Sandalyeye kendimi atıp öyle kitabın kapağına bakmaktan başka bir şey yapamadım birkaç dakika. Karşımda ki sandalye çekilince içine çekildiğim düşünce girdabından kurtulabildim. Yavaşça sandalyeye kuruldu. "Biraz geç kaldım özür dilerim." diye fısıldadı. Önemli değildi, sanırım o an bana ne derse desin önemli değildi. "Önemli değil." diye karşılık verdim bende fısıltıyla. Daha sonra bana göz kırpıp kitabının kapağını açıp okumaya başladı bense hala elim kapağın üzerinde etrafa bakıyordum daha sonra bakışlarım istemediğim ancak vazgeçemediğim kişin üzerinde takılı kaldı. Elinde ki kitaba dahi bakmadan ciddiyetle buruşan yüzüne bakıp incelemeye başladım daha sonra kitabı tutan ince parmaklarına. Derin bir nefes verip kitabı elime aldım ve kaçıncı kez okuduğumu bilmedim ancak aşina olduğum satırları tekrardan okumaya başladım.
**
Sanki ilk kez okuyormuş gibi, sonunu bilmiyormuşum gibi kitabın en heyecanlı yerindeyken kitabın ellerimin arasından çekilmesiyle bakışlarımı kitabı çeken ellerin sahibine çevirdim. "Hadi artık geç oldu, kütüphane kapanacak. İstersen kitabı al sonra okursun." diyen Gökhan'ın sesiyle neredeyse üç saattir burada olduğumuzu anladım, onaylarcasına uyuşukça başımı sallayıp askıya yöneldim ince montumu üstüme geçirip çantamı omzuma taktım. "Almayacağım, evde var zaten milyon kez okudum yerine koyalım." dedim. Hareketlerim çok yavaştı şu üç saatte feci bir uyku bastırmıştı. Başıyla onayladı ve aldığımız yere gittik parmak ucuna çıkmaya uğraşmadan kitabı ona uzattım koyması için. Muzipçe gülümseyince kaşlarımı çattım, "Seni öldürürüm." dedim fısıltıyla. Kitabı yerine koyup sessizce kıkırdadı ve o da kitabını bir rafa bırakınca kütüphanenin çıkışından kendimizi dışarı attık.
Dışarısı girdiğimizden daha soğuk olmuştu gece oldukça ayaz bastırmıştı anlaşılan. Az önce bastıran uyku bu soğukta yerini uyanıklığa bırakmıştı. Montuma daha sıkı sarılıp fermuarını çektim. Bu sırada üzerinde incecik hırkayla büzüşen Gökhan'a kaydı gözlerim ve yeni kapattığım montun önünü açıp yürüyüşümü dikleştirdim. Montu çıkarınca anlık bir üşüme gelse de belli etmemeye çalışarak montu gözünün önünde salladım. Yerde ki bakışları yavaşça monta sonrada bana döndü. "Ne yapıyorsun?"
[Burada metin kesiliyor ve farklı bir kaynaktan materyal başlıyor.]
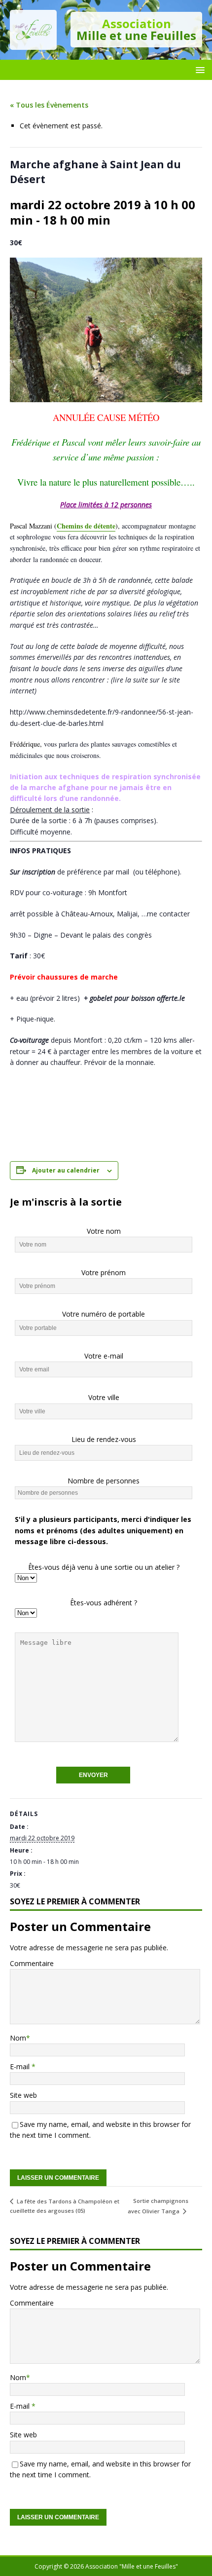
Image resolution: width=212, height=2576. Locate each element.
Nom (18, 2038)
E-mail (21, 2066)
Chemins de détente (86, 526)
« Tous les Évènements (49, 105)
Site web (23, 2095)
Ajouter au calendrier (66, 1170)
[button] (198, 69)
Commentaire (32, 1963)
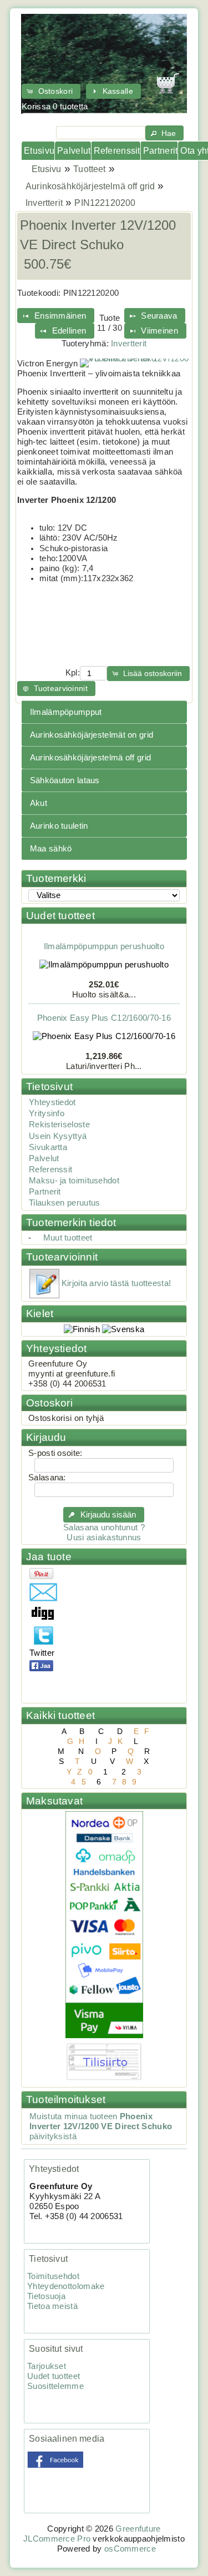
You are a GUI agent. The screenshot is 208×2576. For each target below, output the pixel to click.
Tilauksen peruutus (64, 1202)
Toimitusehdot (53, 2276)
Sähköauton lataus (65, 780)
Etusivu (39, 150)
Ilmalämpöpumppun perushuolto (104, 941)
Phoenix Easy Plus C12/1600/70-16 (104, 1013)
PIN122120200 (104, 203)
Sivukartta (48, 1147)
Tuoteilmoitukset (65, 2099)
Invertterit (44, 203)
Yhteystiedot (52, 1102)
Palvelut (73, 150)
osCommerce (130, 2548)
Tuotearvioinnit (62, 1257)
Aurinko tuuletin (59, 825)
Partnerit (160, 150)
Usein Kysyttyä (58, 1136)
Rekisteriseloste (59, 1124)
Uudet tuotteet (60, 915)
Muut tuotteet (68, 1237)
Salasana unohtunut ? (104, 1527)
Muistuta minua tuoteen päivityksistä (100, 2126)
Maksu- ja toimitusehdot (74, 1180)
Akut (38, 803)
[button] (51, 91)
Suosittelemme (55, 2386)
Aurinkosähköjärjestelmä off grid (90, 186)
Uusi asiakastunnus (104, 1537)
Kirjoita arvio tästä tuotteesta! (116, 1283)
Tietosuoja (46, 2296)
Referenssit (117, 150)
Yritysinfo (46, 1113)
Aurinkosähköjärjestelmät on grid (91, 734)
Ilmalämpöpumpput (66, 712)
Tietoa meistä (52, 2306)
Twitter (41, 1653)
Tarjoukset (46, 2366)
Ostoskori (49, 1403)
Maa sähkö (51, 848)
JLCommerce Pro (56, 2538)
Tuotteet (89, 169)
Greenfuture (137, 2528)
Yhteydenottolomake (65, 2286)
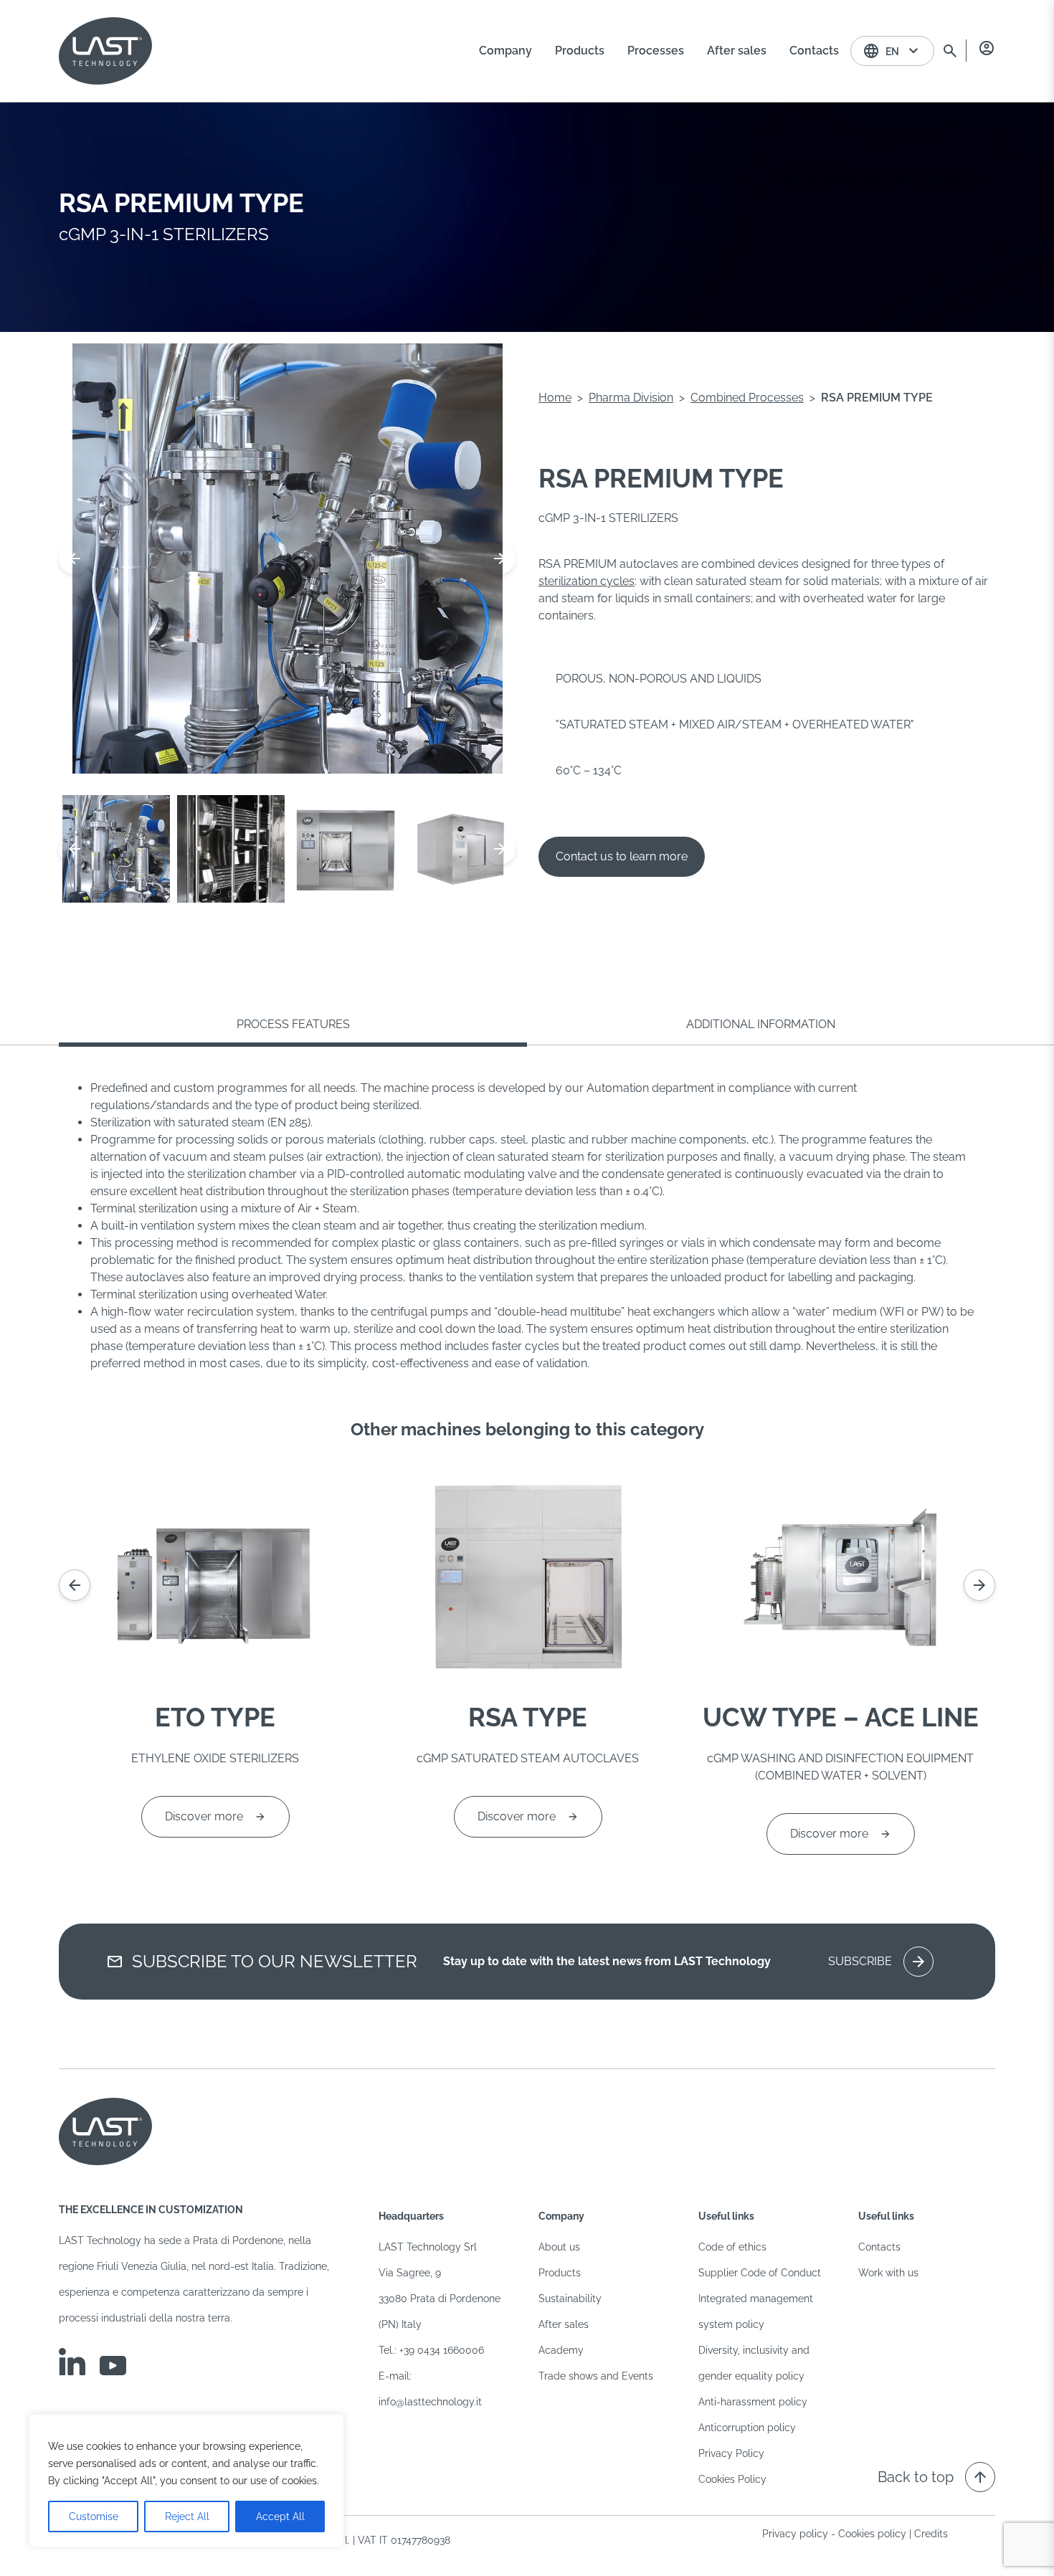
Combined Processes (747, 397)
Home (554, 397)
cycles (617, 581)
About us (559, 2247)
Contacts (879, 2247)
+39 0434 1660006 (441, 2350)
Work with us (888, 2272)
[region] (186, 2480)
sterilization (569, 581)
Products (559, 2272)
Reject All (187, 2516)
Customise (93, 2516)
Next (500, 558)
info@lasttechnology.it (430, 2402)
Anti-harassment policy (752, 2402)
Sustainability (570, 2298)
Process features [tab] (293, 1024)
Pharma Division (631, 397)
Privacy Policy (731, 2453)
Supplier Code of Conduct (759, 2272)
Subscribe (877, 1962)
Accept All (280, 2516)
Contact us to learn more (622, 856)
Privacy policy (795, 2533)
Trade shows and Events (595, 2376)
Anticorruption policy (747, 2427)
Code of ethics (732, 2247)
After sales (563, 2324)
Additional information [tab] (760, 1024)
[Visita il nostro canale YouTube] (113, 2365)
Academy (561, 2350)
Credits (931, 2533)
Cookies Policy (732, 2479)
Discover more (204, 1816)
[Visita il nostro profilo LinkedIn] (72, 2361)
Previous (74, 558)
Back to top (933, 2477)
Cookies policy (872, 2533)
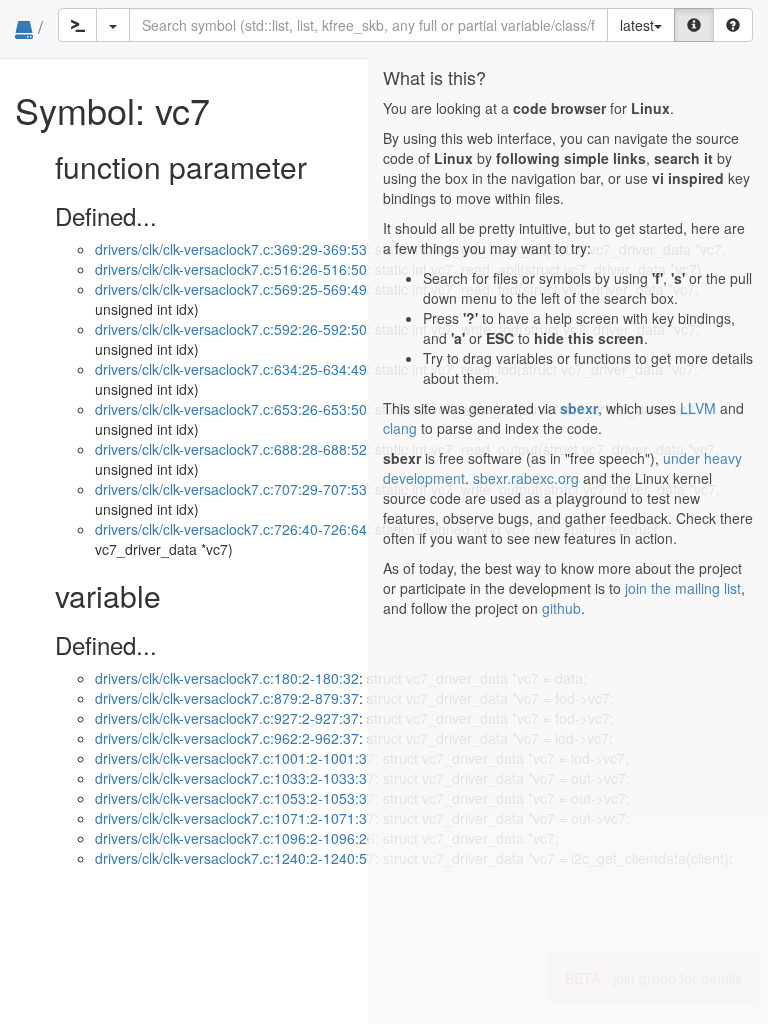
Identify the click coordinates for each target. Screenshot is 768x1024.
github (561, 608)
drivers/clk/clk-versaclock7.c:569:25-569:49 (231, 289)
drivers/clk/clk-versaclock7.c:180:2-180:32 (227, 678)
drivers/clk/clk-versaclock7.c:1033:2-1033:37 (235, 778)
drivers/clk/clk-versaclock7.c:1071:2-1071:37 (235, 818)
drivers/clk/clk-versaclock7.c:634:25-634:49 (231, 369)
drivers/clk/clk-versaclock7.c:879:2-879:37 (227, 698)
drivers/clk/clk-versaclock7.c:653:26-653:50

"Birde benim gerizekalı olduğum söylersin." dedim dalgaya alarak. "Sence?" Gözlerini devirmesine kıkırdamaktan kendimi alamadım.
"Giy şunu üşüyeceksin." dedi ters ters. Omuz silktim, "Ama ben üşümüyorum." dedim umursamazca.
"Yalancı." dedi hafifçe gülümserken. "Hayır ya ciddiyim" dedim muzip bir tonda. Gözlerimizin kesişmesi şuanın belkide en güzel, en anlamlı olayıydı. "Hadi al şunu. Hem hırkan bende ödeşmiş oluruz." dedim hırkasını hatırlatarak. Sanki bu fikir aklına yatmış ancak tereddütleri varmış gibi yavaşça monta uzandı ve üstüne geçirdi. Benim montumun benden çok ona yakışmasını kıskanmadığımı söylesem yalan olurdu ancak kolları benden uzun olduğu için kısa gelmişti bu beni güldür. O da kollarına baktı ve neye güldüğümü anlayıp bana eşlik etti. Bizim sokağa kadar ellerimiz cebimizde sessizce yürüdük. Aklımda dönen tilkilerin haddi hesabı yoktu şuan ancak bir yandan da üşüdüğümü ona çaktırmamaya çalışıyordum yoksa kesin giymez çıkartır birde bana giydirirdi onu. Bizim sokağa girdiğimizde kaşlarımı çattım. "Sen niye buraya kadar geldin ki?" dedim. Yan gözle bana baktıktan sonra omuz silkti ve yürümeye devam etti. O an ne söylersem söyleyeyim bu konu hakkında, cevap vermeyeceğini anladığım için sustum.
Adımlarımızı bizim apartmanın önünde durdurduk ve birbirimize döndük. Elini fermuara götürüp açmaya çalışınca çıkartmasını engellemek adına refleksle elini tuttum. Benim soğuk ellerim onun sıcak elleriyle temasta bulununca bakışlarımız kesişti. Elimi elektrik çarpmış gibi geri çektim ve saçlarımın arasına daldırdım. "Sende kalsın sonra alırım." dedim mırıldanırcasına. Bu sefer o sessizce başıyla onayladı. Ne yapacağımızı bilmez bir şekilde birbirimize bakarken o önce davranıp bana sarıldı bende ona hafifçe sarılarak geri çekildim. "Görüşürüz." dedi yüzünde ufak bir tebessümle. "Görüşürüz." diye karşılık verdim aynı tonda. Arkamı dönüp apartmana yürüdüm ve arka cebimde ki anahtarı kapıya taktım ancak çevirmeden önce bakışlarımı arkama çevirdim orada dikilmiş bana baka Gökhan'la dizlerimin bağının çözüldüğüne yemin edebilirdim. Bana el sallayınca bende ona el sallayıp gülümsedim ve apartmana girdim. Sırtımı apartmanın kapısına yaslayarak gözümü kapattım ve elimi kalbimin oraya götürüp hızlı çarpışlarını dinledim.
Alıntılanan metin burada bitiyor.